Ой, как стыдно Насте писать хлопцу письмо. Правда, Павел ей вроде и не чужой, но уже и не родич. Странно, не родич, но стал роднее. И писать ему надо такое… Зачем он задает ей вопросы, на которые она уже ответила. Не совсем прямо ответила, но он же не дурачок, все понял…

Настя сидит за столом у маленького окна с черной от древности и частой протирки керосином рамой, за тем самым столом в бывшей Степановой хате, где четыре года назад сидели таинственные гости Оляны. Вспоминает Настя прошлую осень, когда Павел каждый день бегал на село встречать почтальона, надеясь, что тот несет ему вызов на экзамены в летное училище. В один из таких дней она тоже пошла за село, в лес по дрова пошла. А чтоб Павел чего не подумал — захватила для вязки дров толстую веревку.

Увидела Павла сидевшим на каменном жернове у старой полуразвалившейся ветряной мельницы. Он неотрывно глядел на убегающую к местечку Воронцовка скучную от безлюдья дорогу и будто прислушивался, как над головой дремотно поскрипывал ветряк, подняв в небо скелеты двух уцелевших и уже не подвластных ветру крыльев.

Заметив Настю, Павел смущенно заулыбался. Ему, видать, не хотелось, чтоб Настя знала, с каким томительным нетерпением ждал он вызова в училище. Но от Насти трудно что-либо утаить.

— Почтаря ждешь? — с безжалостной насмешкой спросила она.

— Да… От батьки давно вестей не было.

— А почтарь дома. Картошку на огороде копает.

— Серьезно?.. Знал бы — сам слетал на почту.

— Пойдем, летун, лучше в лес по дрова. Ночью бушевал такой ветрюган! Полно сушняка навалил.

— Пойдем! — с нескрываемой радостью согласился Павел.

Лес действительно выглядел необычно. Под ногами — много сушняка и перемолотой листвы. Казалось, что деревья ожесточенно передрались между собой. Искалеченная листва была особенно заметна на тропинках и дорогах, не заросших травой и бурьяном. Оббитая ветром, она уже начала увядать, и от этого в лесу стоял густой дурманящий аромат, напоминавший банную парную с березовыми вениками.
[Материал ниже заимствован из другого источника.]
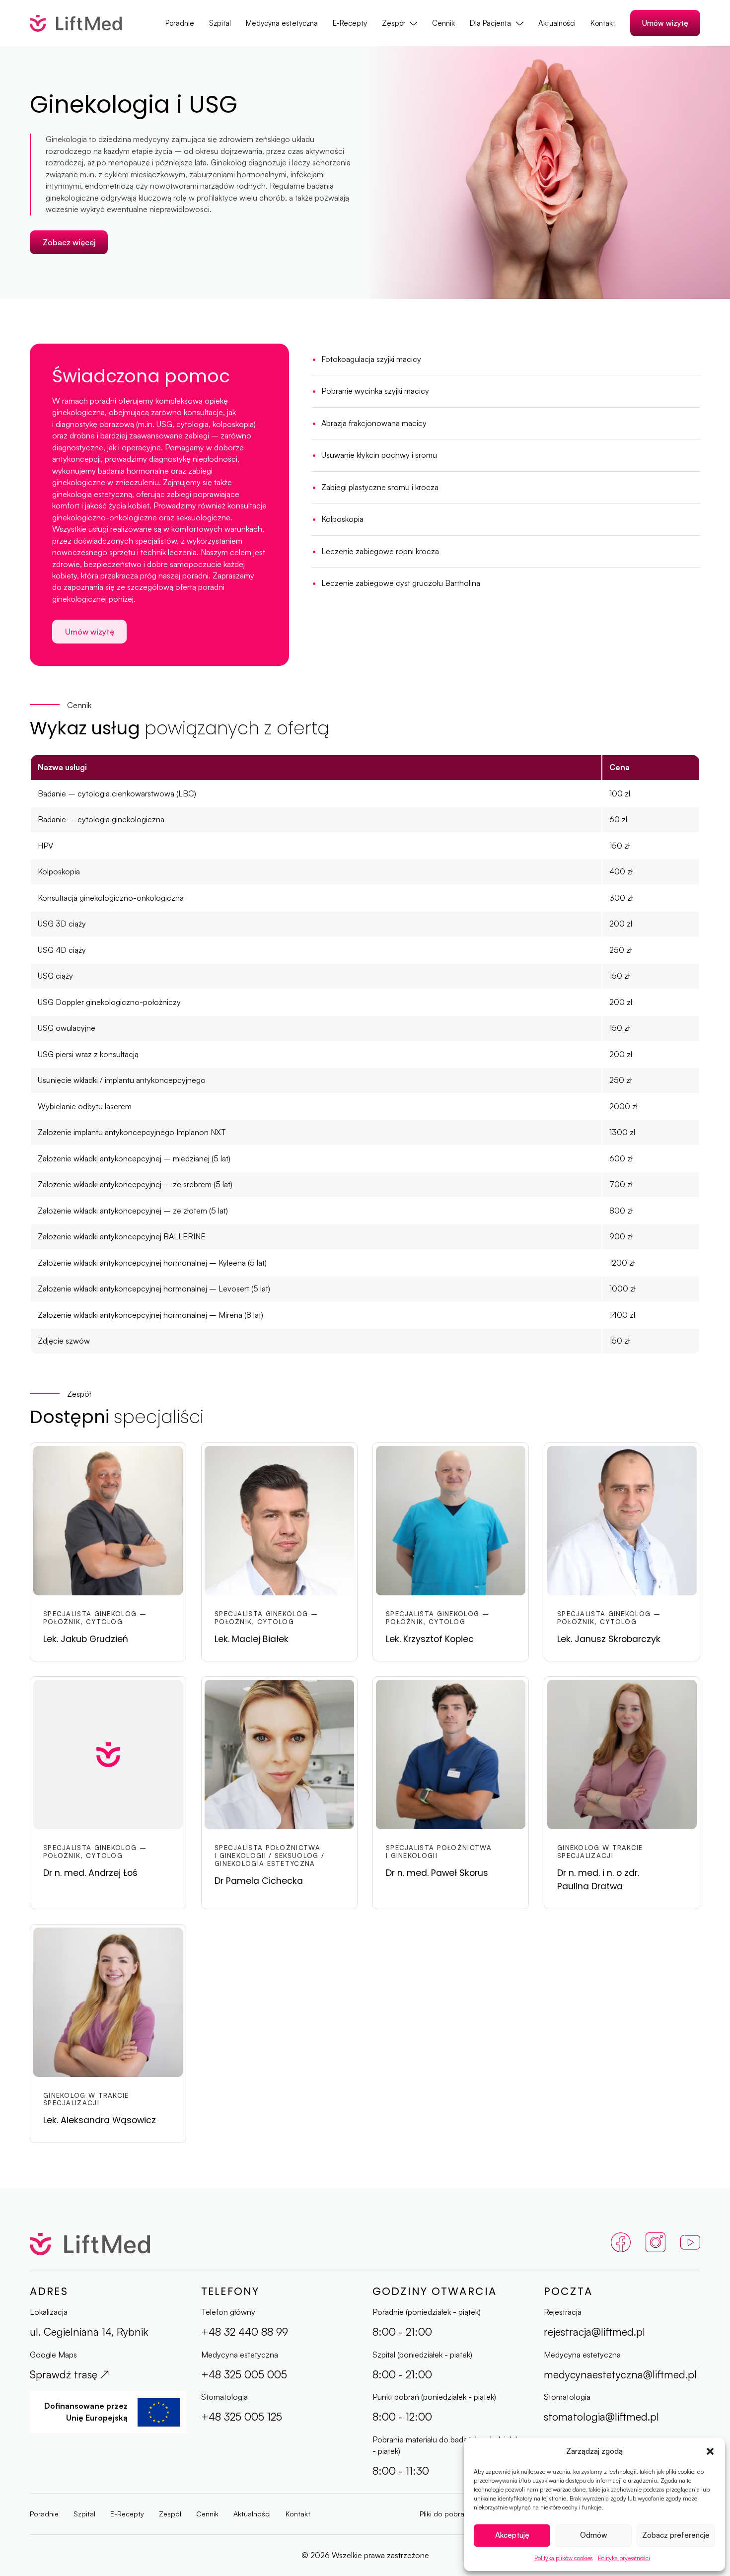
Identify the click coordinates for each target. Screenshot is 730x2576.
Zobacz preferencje (676, 2535)
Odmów (593, 2535)
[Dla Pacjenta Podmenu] (519, 23)
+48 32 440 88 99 (244, 2331)
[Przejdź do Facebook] (621, 2243)
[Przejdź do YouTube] (690, 2243)
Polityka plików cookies (563, 2558)
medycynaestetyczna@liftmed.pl (620, 2374)
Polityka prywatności (624, 2558)
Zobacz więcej (69, 242)
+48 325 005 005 (244, 2374)
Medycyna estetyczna (282, 23)
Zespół (393, 23)
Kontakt (602, 23)
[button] (710, 2451)
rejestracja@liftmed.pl (594, 2331)
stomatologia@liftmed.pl (601, 2416)
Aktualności (557, 23)
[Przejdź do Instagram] (655, 2243)
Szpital (220, 23)
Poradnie (179, 23)
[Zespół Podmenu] (413, 23)
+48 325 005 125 (241, 2416)
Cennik (443, 23)
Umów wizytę (665, 23)
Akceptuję (512, 2535)
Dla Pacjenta (490, 23)
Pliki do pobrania (447, 2513)
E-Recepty (350, 23)
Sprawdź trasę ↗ (69, 2374)
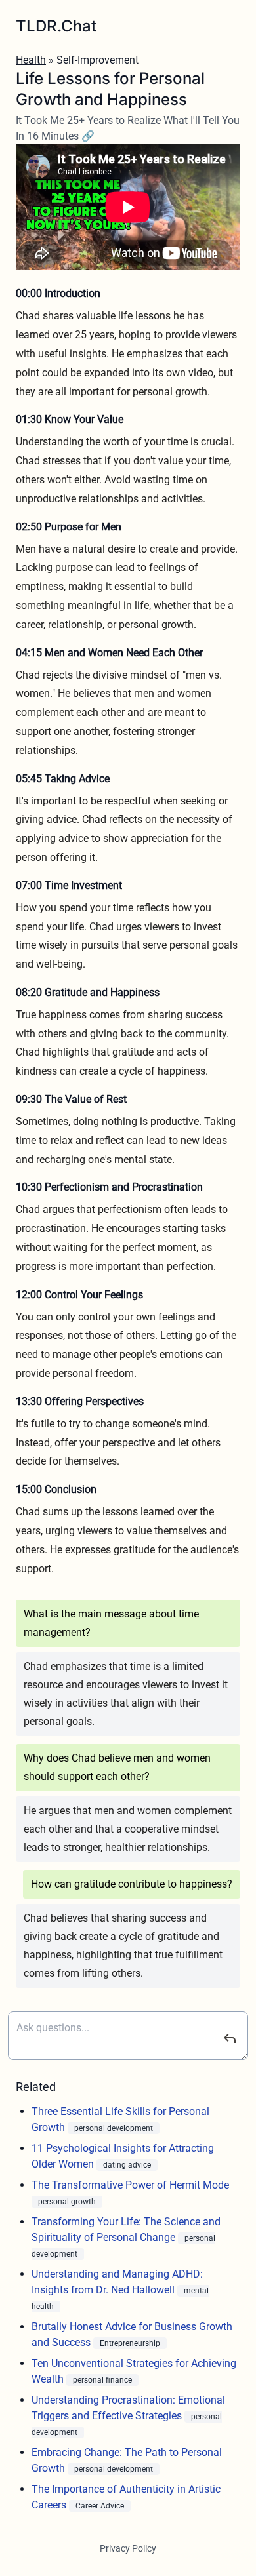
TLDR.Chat (56, 25)
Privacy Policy (128, 2548)
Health (31, 60)
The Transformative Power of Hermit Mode (130, 2185)
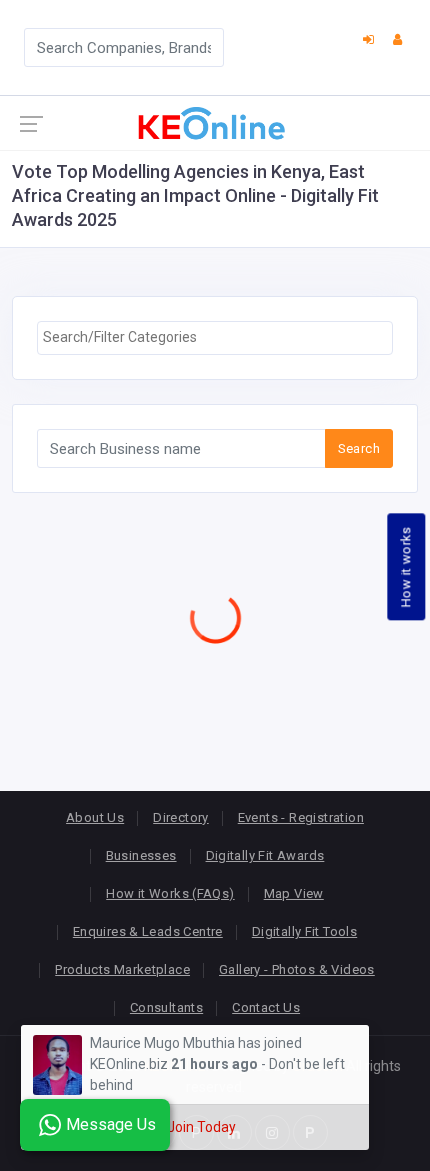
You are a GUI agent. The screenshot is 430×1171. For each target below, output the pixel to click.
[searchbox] (215, 337)
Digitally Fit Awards (265, 855)
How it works (406, 566)
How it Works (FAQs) (170, 893)
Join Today (201, 1127)
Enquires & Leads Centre (148, 931)
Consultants (166, 1007)
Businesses (141, 855)
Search (359, 448)
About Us (95, 817)
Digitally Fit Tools (304, 931)
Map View (294, 893)
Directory (181, 817)
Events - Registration (301, 817)
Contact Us (266, 1007)
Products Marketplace (122, 969)
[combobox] (215, 338)
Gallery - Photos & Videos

Они прошли по тощему скрипучему мостку, вросшему в берега узкого рыжего ручейка-жабокрячки, поднялись в сосняк и, глядя себе под ноги, зашагали по усыпанной хвоей тропе. Павел спросил у нее:

— Если возьмут меня в училище, будешь ждать?

— Кого ждать? — Она притворилась, что не поняла.

— Меня.

— А зачем тебя ждать? Захочешь — приедешь.

— Замуж не выскочишь?

— Придет время — будет видно. А тебе сколько учиться?

— Три года.

— Ого!..

— Если любишь — дождешься.

— И не стыдно тебе женихаться так рано?

— Мне уже скоро семнадцать будет.

— А мне только шестнадцать.

— Настя… — Павел остановился, взял ее за руку. Она не отняла руки, а только пугливо оглянулась по сторонам: по лесу бродили женщины, собирая сушняк.

— Что, Павел? — глянула ему в глаза открыто, со смешинкой, хотя смеяться не хотелось. Сердце насторожилось оттого, что Павлик мог сказать какие-то страшные слова… Но он сказал не страшные:

— Если ты выйдешь замуж за Серегу, я приеду и убью тебя.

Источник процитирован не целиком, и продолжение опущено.